From 2003 through 2005 Novell released many products across its portfolio, with the intention of arresting falling market share and to move away from dependencies on other Novell products, but the launches were not as successful as Novell had hoped. the company's revenue was not falling rapidly, it wasn't growing, either. Lack of clear direction or effective management meant that Novell took longer than expected to complete its restructuring.

In June 2006, chief executive Jack Messman and chief finance officer Joseph Tibbetts were fired, with Ronald Hovsepian, Novell's president and chief operating officer, appointed chief executive, and Dana Russell, vice-president of finance and corporate controller, appointed interim CFO.

On November 2, 2006, Novell and Microsoft announced a joint patent agreement to cover their respective products. Initial reaction from members of the FOSS community (over the patent protection) was savage.

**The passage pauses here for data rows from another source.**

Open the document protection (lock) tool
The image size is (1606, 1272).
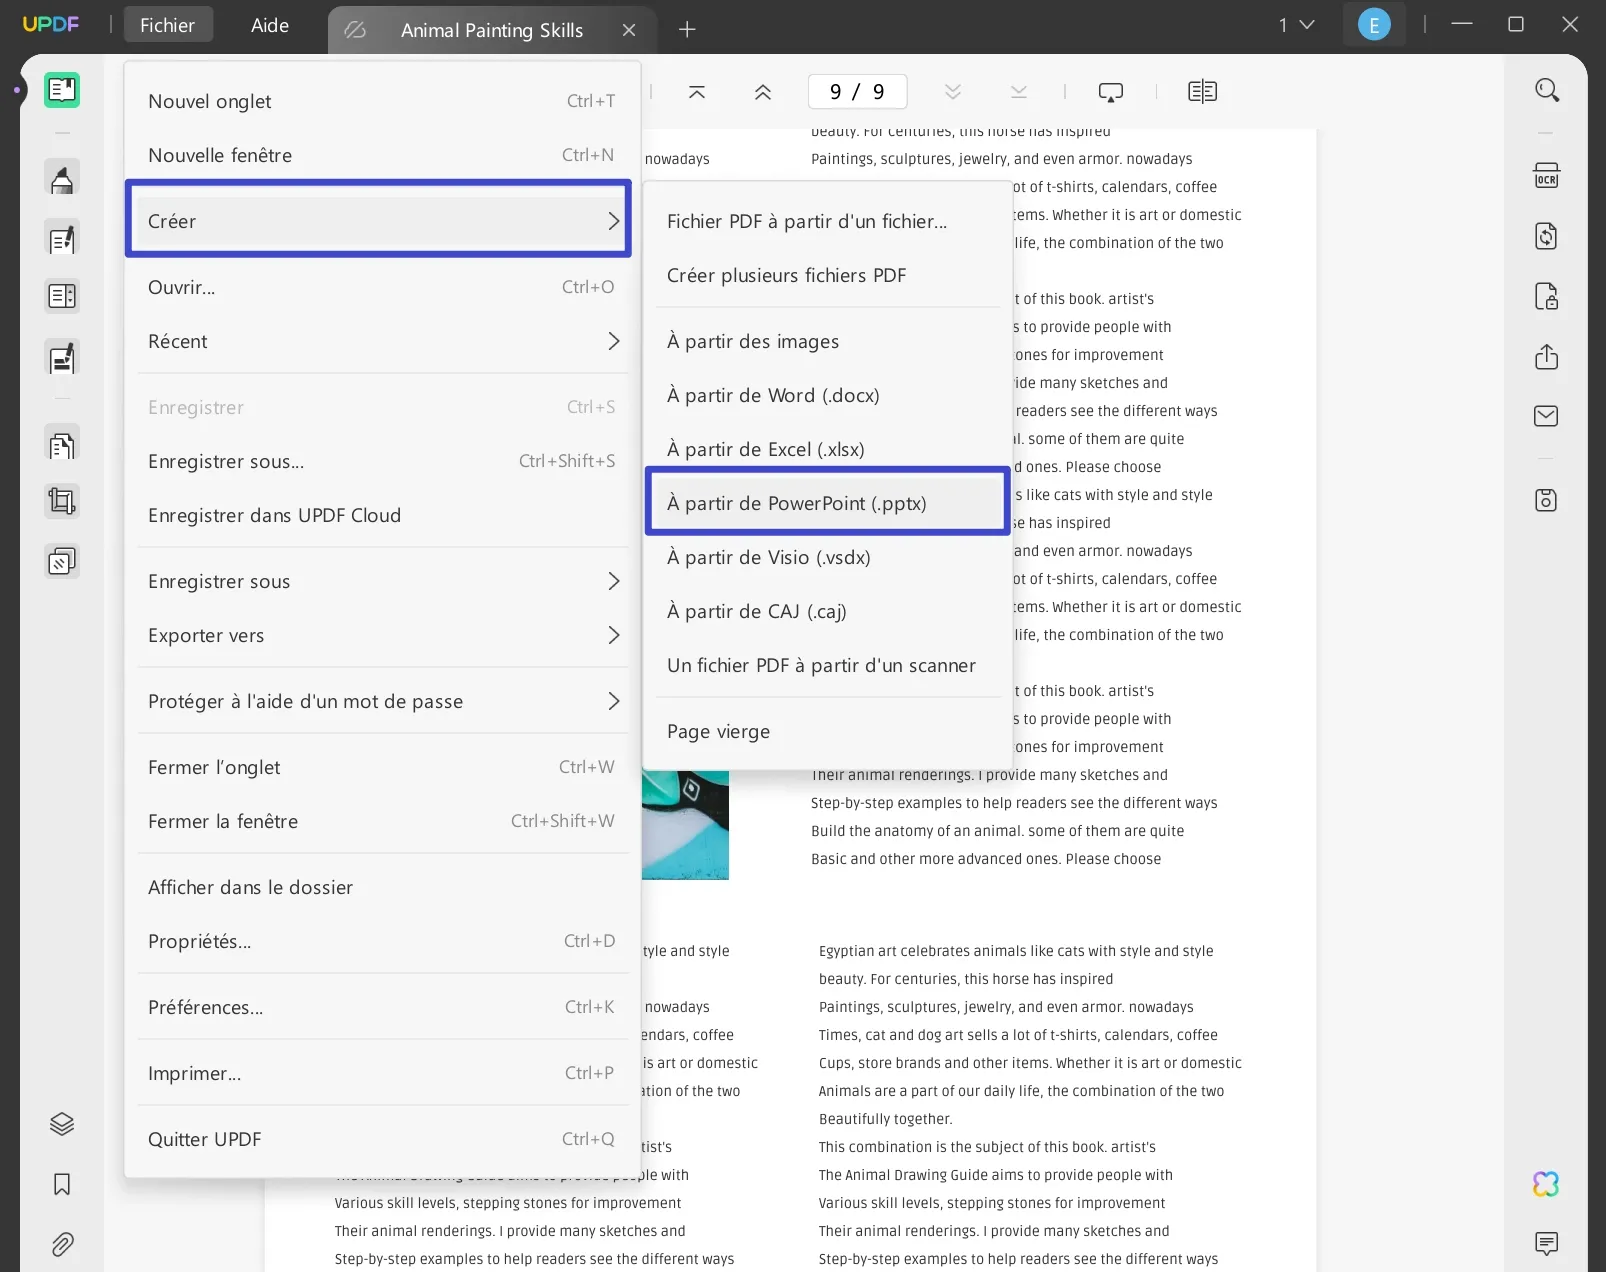(1546, 296)
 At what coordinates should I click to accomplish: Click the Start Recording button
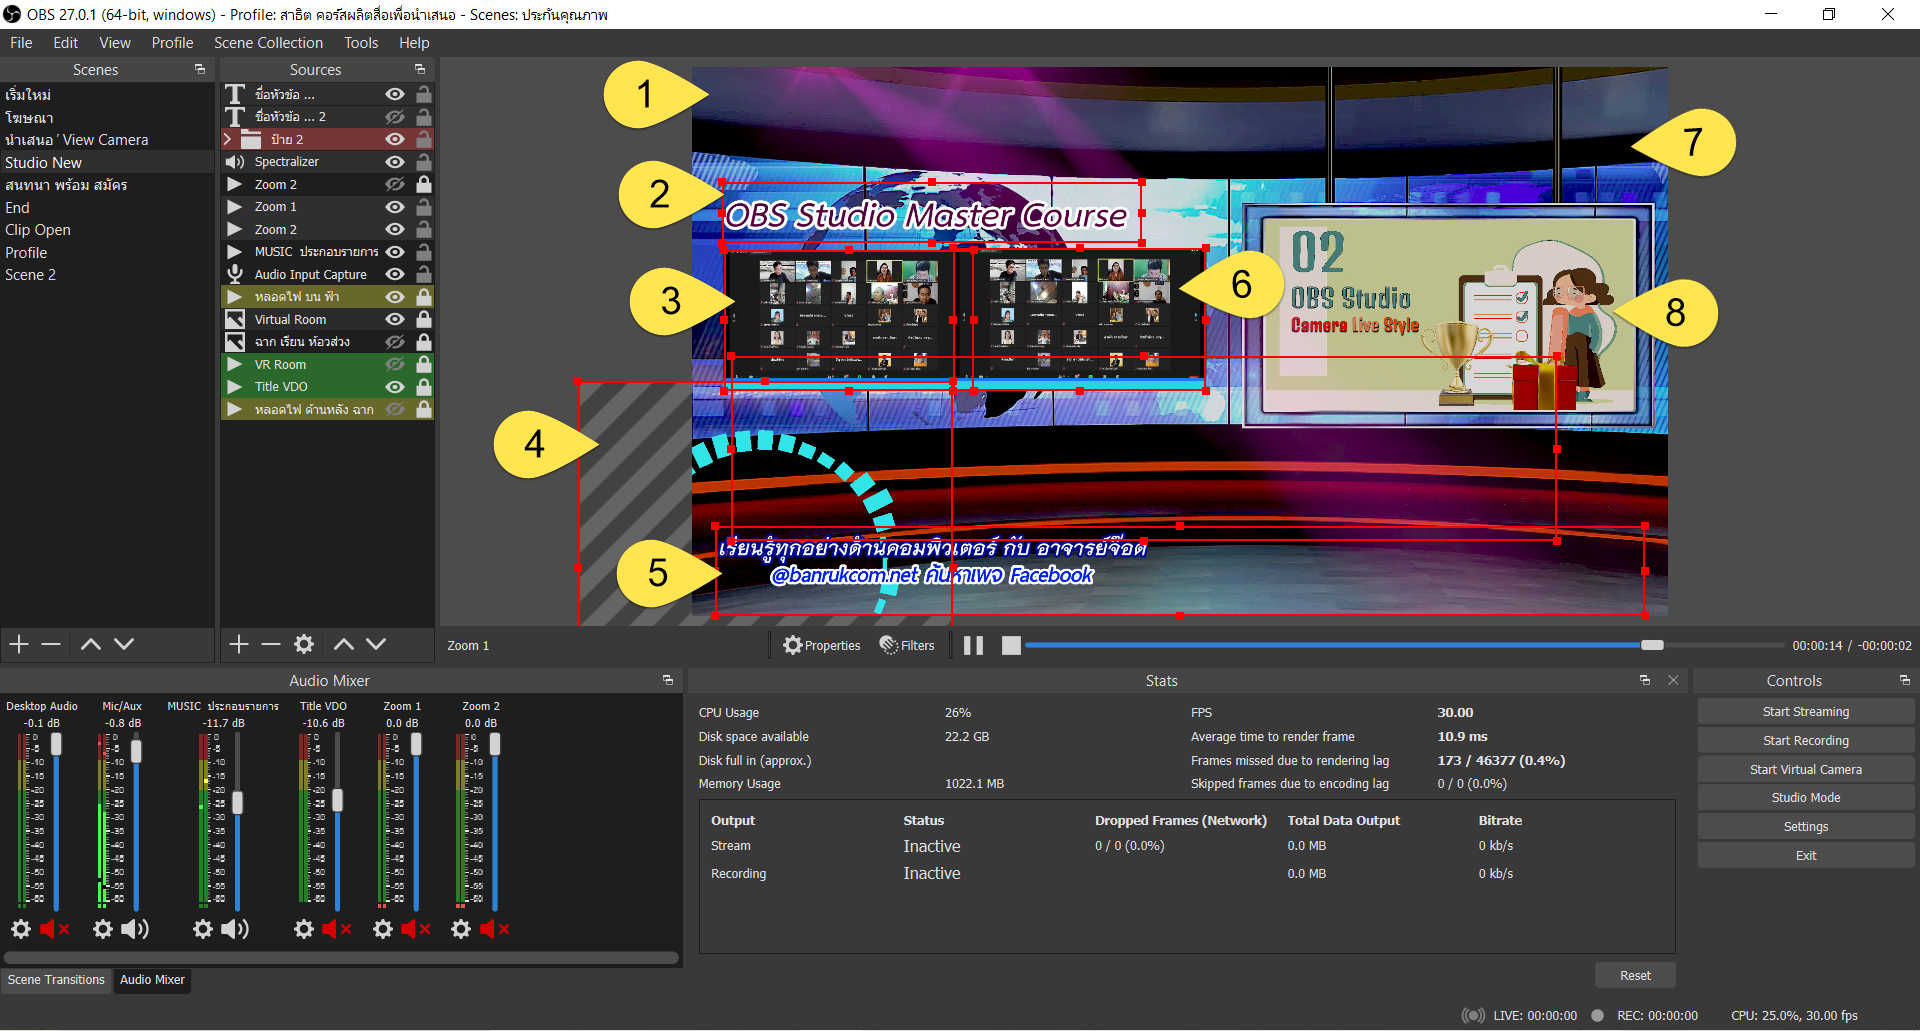1804,740
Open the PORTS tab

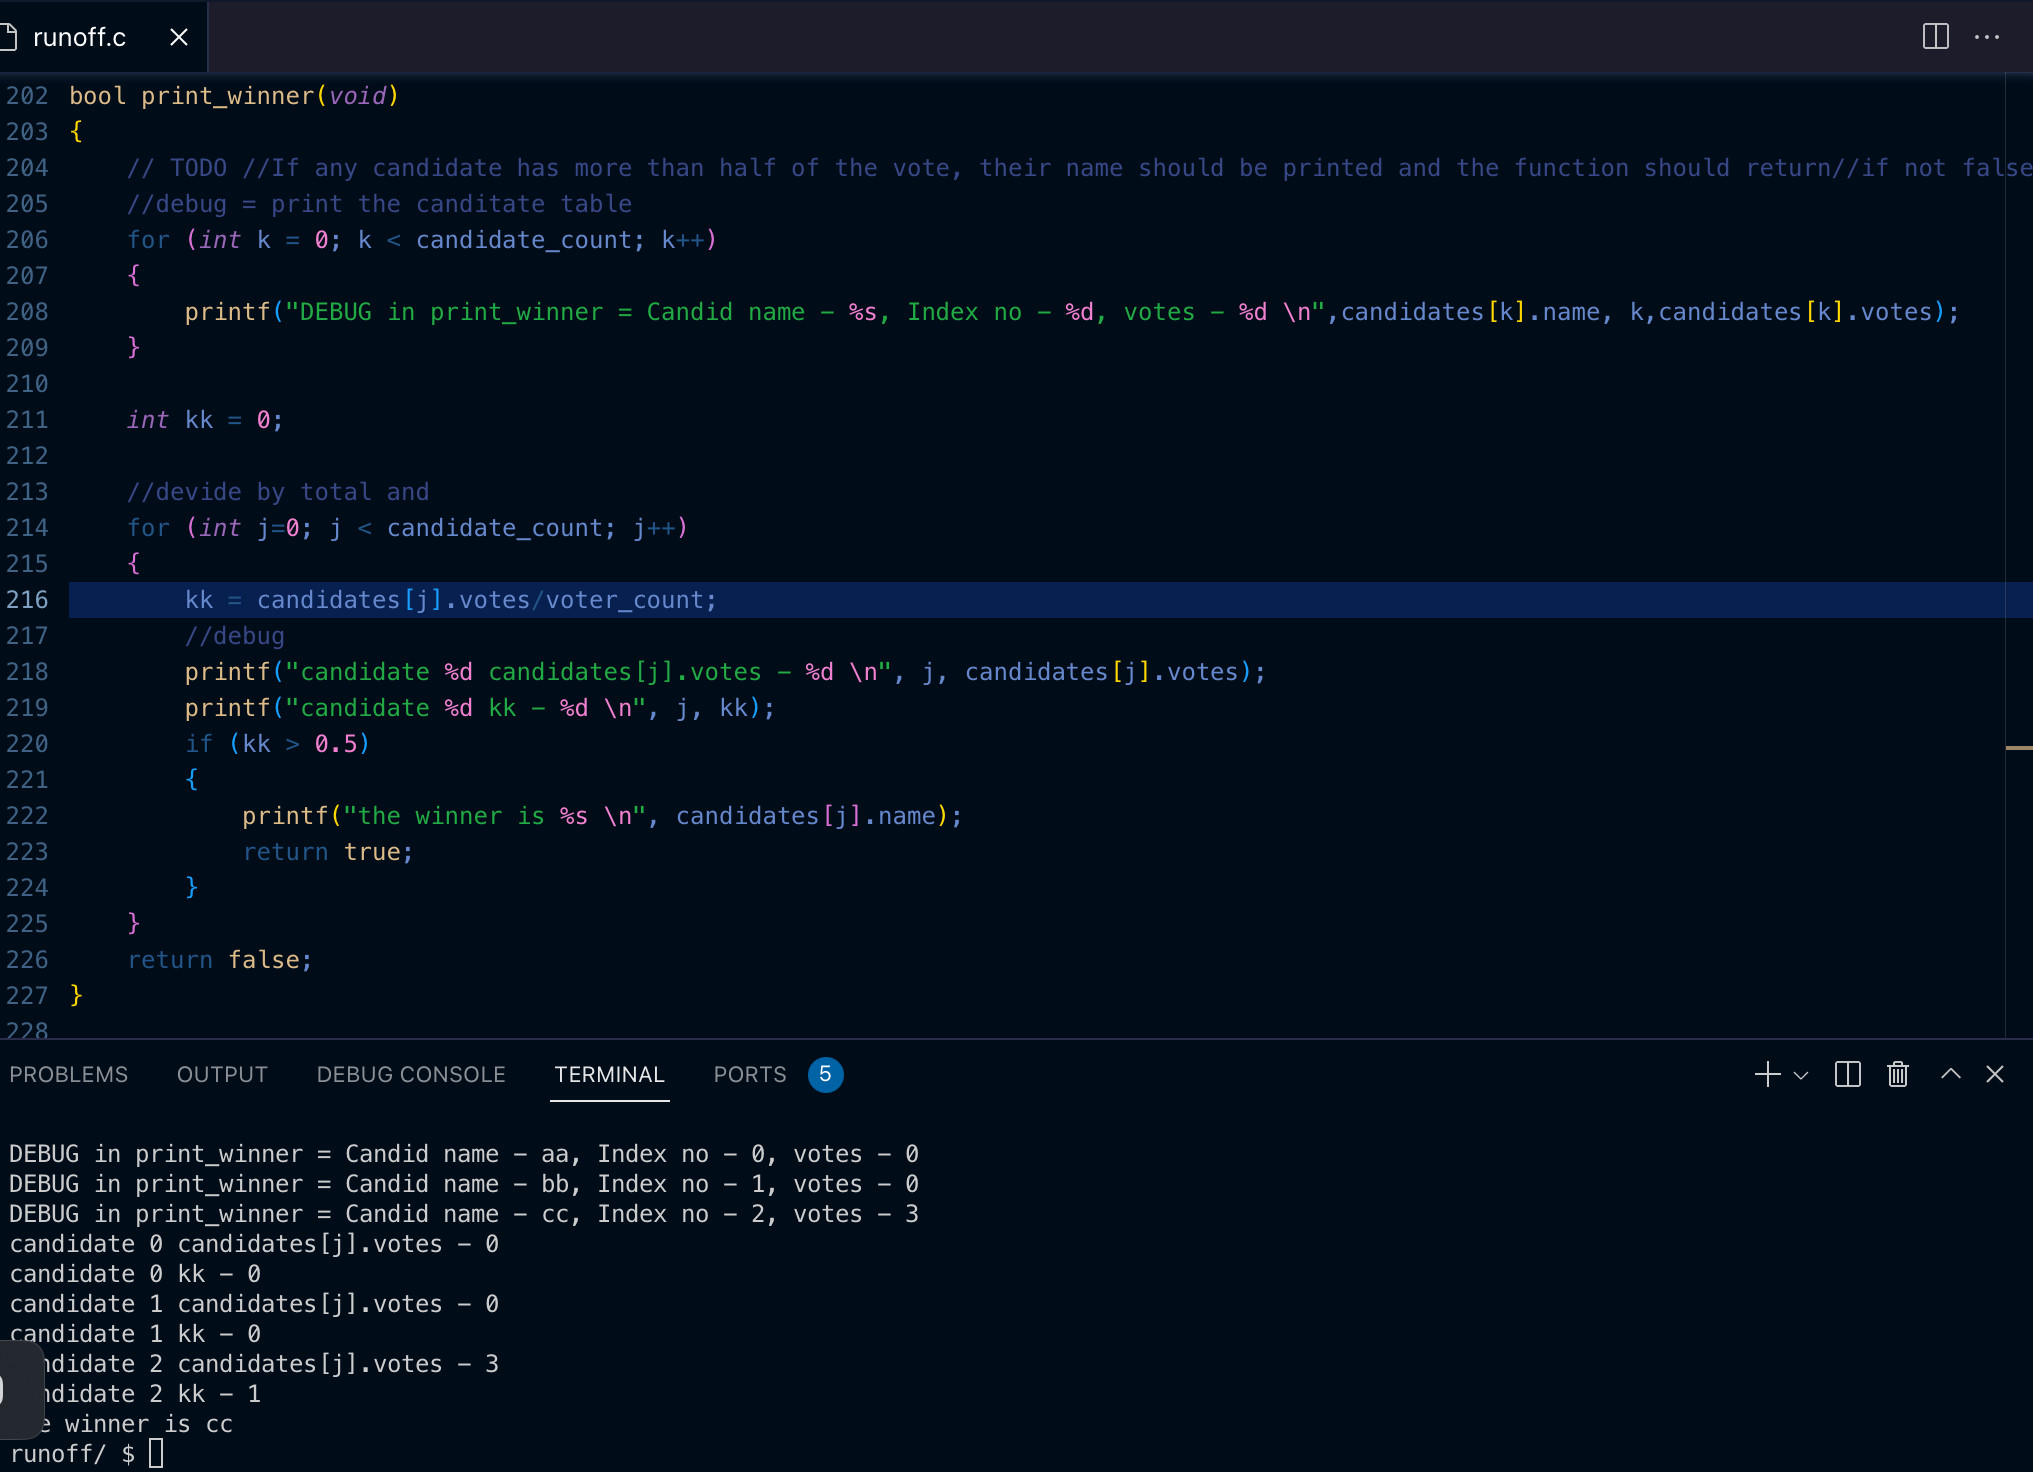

10 days later, the Samba team expressed strong disapproval of the announcement and asked Novell to reconsider

February 2007, Reuters reported that the Free Software Foundation had announced that it was reviewing Novell's right to sell Linux versions, and may even ban it

Novell announced in November 2010 that it had agreed to be acquired by Attachmate for $2.2 billion. More worrying was the 882 patents owned by Novell are to be sold to CPTN Holdings LLC, a consortium of companies led by Microsoft and including Apple, EMC, and Oracle

On 27 April 2011, Novell announced that the merger with Attachmate had been completed. Novell completed the sale of "certain identified issued patents and patent applications" to CPTN Holdings LLC Novell was now a wholly owned subsidiary of The Attachmate Group, the parent company of Attachmate Corporation.

Fortunately the U.S. Department of Justice intervened and ensured that all of the Novell patents acquired must be subject to the GNU General Public License /OIN License .
 
On April 2011, Attachmate announced layoffs for the Novell workforce, including hundreds of employees from their Provo Utah Valley centre raising questions about the future of some open source projects such as Mono.

Today some of Novell's products and brands have been transferred to NetIQ, and the SUSE Linux brand has been made its own business unit.